------ Supplied material ------

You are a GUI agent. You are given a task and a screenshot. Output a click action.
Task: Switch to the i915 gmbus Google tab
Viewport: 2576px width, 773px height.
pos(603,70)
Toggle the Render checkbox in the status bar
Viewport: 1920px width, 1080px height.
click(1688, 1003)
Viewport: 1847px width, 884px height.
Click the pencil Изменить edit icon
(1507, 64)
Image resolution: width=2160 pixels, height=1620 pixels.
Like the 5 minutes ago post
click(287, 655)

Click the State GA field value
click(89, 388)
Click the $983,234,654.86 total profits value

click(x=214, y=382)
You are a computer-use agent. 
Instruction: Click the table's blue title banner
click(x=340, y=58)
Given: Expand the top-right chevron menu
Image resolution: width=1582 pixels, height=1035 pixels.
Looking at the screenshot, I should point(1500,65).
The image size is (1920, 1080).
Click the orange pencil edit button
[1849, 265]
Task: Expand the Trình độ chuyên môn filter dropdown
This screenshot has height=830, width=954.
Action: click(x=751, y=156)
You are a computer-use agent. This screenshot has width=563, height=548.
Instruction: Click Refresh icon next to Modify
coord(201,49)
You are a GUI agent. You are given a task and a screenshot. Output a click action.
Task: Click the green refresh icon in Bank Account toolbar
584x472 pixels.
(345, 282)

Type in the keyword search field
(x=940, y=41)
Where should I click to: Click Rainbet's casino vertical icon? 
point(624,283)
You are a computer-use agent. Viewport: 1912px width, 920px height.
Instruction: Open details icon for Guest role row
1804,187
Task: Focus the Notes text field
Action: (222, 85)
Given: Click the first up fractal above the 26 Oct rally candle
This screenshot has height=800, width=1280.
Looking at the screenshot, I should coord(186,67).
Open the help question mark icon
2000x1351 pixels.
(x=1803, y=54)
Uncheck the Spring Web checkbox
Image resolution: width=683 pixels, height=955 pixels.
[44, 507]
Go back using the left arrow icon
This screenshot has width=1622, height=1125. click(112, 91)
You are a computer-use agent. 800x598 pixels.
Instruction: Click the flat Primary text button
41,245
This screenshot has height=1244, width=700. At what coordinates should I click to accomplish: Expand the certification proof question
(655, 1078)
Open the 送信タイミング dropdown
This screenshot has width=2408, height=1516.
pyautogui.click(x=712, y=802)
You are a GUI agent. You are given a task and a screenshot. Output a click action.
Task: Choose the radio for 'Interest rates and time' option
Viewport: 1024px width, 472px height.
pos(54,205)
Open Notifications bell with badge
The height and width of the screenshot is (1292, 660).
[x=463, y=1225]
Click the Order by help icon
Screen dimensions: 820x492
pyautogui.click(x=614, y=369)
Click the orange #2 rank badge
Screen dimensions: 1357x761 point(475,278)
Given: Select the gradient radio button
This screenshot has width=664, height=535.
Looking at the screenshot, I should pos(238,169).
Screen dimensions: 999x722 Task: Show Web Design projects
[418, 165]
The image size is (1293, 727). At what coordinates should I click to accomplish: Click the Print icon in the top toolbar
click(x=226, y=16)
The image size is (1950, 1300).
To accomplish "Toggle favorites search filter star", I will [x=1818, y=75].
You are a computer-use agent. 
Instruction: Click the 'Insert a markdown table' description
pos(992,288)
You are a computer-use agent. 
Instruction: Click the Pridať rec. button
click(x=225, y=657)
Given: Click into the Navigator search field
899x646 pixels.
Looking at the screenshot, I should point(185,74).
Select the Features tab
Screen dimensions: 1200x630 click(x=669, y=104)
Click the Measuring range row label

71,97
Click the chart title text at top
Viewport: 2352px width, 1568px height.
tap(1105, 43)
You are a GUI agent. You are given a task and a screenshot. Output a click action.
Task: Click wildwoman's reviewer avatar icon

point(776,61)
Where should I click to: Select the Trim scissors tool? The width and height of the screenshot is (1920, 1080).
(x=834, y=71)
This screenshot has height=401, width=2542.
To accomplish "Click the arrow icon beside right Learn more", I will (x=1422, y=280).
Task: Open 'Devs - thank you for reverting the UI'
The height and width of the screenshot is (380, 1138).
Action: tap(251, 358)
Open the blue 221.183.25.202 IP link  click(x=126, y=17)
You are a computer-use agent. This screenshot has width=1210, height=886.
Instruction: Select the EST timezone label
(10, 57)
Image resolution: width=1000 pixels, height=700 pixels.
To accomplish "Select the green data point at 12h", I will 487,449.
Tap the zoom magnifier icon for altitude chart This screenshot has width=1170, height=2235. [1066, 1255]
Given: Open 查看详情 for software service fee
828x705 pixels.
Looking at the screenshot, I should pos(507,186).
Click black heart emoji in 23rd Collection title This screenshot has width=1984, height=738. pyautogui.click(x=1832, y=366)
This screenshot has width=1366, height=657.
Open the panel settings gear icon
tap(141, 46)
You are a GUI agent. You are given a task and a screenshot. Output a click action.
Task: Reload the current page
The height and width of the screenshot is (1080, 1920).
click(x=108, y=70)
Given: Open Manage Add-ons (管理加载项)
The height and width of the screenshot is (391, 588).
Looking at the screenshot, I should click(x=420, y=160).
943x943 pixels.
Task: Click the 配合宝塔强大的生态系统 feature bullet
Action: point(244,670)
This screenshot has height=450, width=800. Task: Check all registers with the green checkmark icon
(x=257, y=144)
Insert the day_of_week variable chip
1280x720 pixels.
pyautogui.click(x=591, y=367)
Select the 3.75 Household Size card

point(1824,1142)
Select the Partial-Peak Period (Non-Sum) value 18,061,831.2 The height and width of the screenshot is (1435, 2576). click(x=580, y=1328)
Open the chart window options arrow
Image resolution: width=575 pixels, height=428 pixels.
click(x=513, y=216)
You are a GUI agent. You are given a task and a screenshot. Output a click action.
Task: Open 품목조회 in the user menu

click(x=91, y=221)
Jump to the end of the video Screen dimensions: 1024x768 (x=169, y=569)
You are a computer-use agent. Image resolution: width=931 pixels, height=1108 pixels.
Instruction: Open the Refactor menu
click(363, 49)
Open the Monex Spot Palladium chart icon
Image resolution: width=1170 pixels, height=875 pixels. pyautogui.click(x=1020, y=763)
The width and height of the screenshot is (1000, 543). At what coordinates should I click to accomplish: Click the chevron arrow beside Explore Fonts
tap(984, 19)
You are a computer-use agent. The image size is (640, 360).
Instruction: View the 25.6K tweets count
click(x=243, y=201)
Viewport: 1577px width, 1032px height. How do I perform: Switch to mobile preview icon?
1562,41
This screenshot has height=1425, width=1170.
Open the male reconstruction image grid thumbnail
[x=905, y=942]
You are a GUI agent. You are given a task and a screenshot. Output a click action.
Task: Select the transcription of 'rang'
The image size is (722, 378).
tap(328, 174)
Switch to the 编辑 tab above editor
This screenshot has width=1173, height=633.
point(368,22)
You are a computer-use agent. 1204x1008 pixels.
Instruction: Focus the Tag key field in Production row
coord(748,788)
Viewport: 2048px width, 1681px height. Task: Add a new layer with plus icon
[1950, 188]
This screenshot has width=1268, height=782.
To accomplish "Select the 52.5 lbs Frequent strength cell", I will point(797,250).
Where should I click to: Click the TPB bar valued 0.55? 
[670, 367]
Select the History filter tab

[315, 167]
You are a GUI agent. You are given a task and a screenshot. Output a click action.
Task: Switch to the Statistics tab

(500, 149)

------

▶ [Exercise requirements] Output the lines of the items from the very first one through the line containing "click(1688, 1003)", reproducing each one exactly.

▶ [Answer to the exercise]
You are a GUI agent. You are given a task and a screenshot. Output a click action.
Task: Switch to the i915 gmbus Google tab
Viewport: 2576px width, 773px height.
pos(603,70)
Toggle the Render checkbox in the status bar
Viewport: 1920px width, 1080px height.
click(1688, 1003)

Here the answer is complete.